The annual energy production (AEP) of the farm was calculated after including the possible losses, e.g., losses due to the wake and electricity transmission. Tidal devices will alter the drag coefficient and flow pattern of the site. This effect could result in reducing the power extraction of the other tidal turbines if they are arranged in a typical farm configuration and will necessitate the careful tuning of individual turbines to achieve optimal output [32,33]. Several studies have investigated the effect of downstream wake (i.e., velocity deficit), for example, [32,33,34,35,36]. Very close lateral spacing between turbines would cause a large velocity deficit downstream and therefore a significant decrease in the available power for downstream turbines [35]. The influence of downstream wake effects on the AEP could be as high as 10% to 20% [3]. Ref. [34] suggests that at the lateral spacing of 7D (seven times the rotor diameter), the velocity deficit would be insignificant. Inter-row spacing is not the only concern, as there is a strong effect in the direction of the tidal flow, which can reduce the energy output of the back turbines by up to 30% compared to those at the front [36]. An optimal layout of the tidal devices, for example, a staggered configuration with small rows of devices, minimises the wake effect losses of the last rows and therefore improves the total energy captured by the tidal farm [37]. The electricity transmission loss depends on the type of transmission system and cable export distance. For example, the study by [38] suggests an average total power loss of around 2.5% for a cable distance of 50 km. This study has assumed an average loss of 5% due to downstream wake loss and 3% due to electricity transmission loss. Considering these losses, the AEP will be calculated as:
AEP (MWh) = Theoretical Power (MWh) × (1 − 0.05) × (1 −0.03)
The annual income from selling the electricity to the grid will be calculated by multiplying the delivered energy, after including downtime due to the weather window and time to repair, by the grid rate of 200 €/MWh considered in the study.
+-------+
# [TO BE DONE]
[a] In the tidal farm passage, at what lateral spacing between turbines does the velocity deficit become insignificant?
[b] Please carry on the tidal farm passage, picking up right after its final sentence.
+-------+
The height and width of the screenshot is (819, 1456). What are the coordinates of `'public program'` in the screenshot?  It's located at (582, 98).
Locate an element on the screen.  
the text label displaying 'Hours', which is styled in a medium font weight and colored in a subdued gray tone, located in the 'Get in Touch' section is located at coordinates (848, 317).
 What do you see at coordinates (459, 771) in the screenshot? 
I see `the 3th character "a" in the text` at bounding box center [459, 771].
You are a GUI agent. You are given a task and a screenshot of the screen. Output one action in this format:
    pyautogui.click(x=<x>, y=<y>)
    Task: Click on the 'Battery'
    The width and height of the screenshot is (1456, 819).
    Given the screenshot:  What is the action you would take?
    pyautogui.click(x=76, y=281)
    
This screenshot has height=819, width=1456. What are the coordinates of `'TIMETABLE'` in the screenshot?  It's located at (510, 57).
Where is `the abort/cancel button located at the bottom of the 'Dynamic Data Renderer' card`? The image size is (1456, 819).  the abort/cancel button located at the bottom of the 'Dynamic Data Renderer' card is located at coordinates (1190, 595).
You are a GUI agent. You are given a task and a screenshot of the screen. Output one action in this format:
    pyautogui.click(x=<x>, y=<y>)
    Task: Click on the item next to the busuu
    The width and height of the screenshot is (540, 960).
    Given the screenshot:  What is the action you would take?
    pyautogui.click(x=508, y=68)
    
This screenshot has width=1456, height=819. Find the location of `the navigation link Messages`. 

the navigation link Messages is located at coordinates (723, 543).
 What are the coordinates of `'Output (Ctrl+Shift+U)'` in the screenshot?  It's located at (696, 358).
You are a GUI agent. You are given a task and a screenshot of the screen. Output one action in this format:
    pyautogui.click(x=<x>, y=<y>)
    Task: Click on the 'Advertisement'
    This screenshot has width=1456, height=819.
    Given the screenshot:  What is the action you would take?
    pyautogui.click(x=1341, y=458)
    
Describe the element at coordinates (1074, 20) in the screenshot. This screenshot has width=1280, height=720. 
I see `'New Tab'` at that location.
+-------+
# [ANSWERS TO THE EXERCISES]
[a] At a lateral spacing of 7D, seven times the rotor diameter.

[b]
2.3. Failure Data Input

In the model, failure means that a part of the tidal device or a component faces an unplanned interruption, resulting in the failed operation of the device [9]. The annual failure rates of the tidal device components, the mean time to repair, the approximate cost of the spare part, and the required number of technicians were obtained through industry consultations. All repairs are carried out at on-shore port facilities, which are within 15 km of the farm site. The failure data on a component-by-component basis are presented in Table 2. In order to protect the commercially sensitive data of the annual failure rates that were provided by the industry, this data is aggregated and normalised in Table 2. Drivetrain failures are the most frequent failures, followed by electric system, nacelle, and blade component failures. For components with major and minor annual failure rates provided by the industry, only the major annual failure rates are considered. The failures in Table 2 are all major failures, except the failures of ‘electric system’ and ‘blade’ components, which are minor. For both CM and CPM strategies, a 12 h shift for technicians is considered, and the average hourly cost of one technician is €50.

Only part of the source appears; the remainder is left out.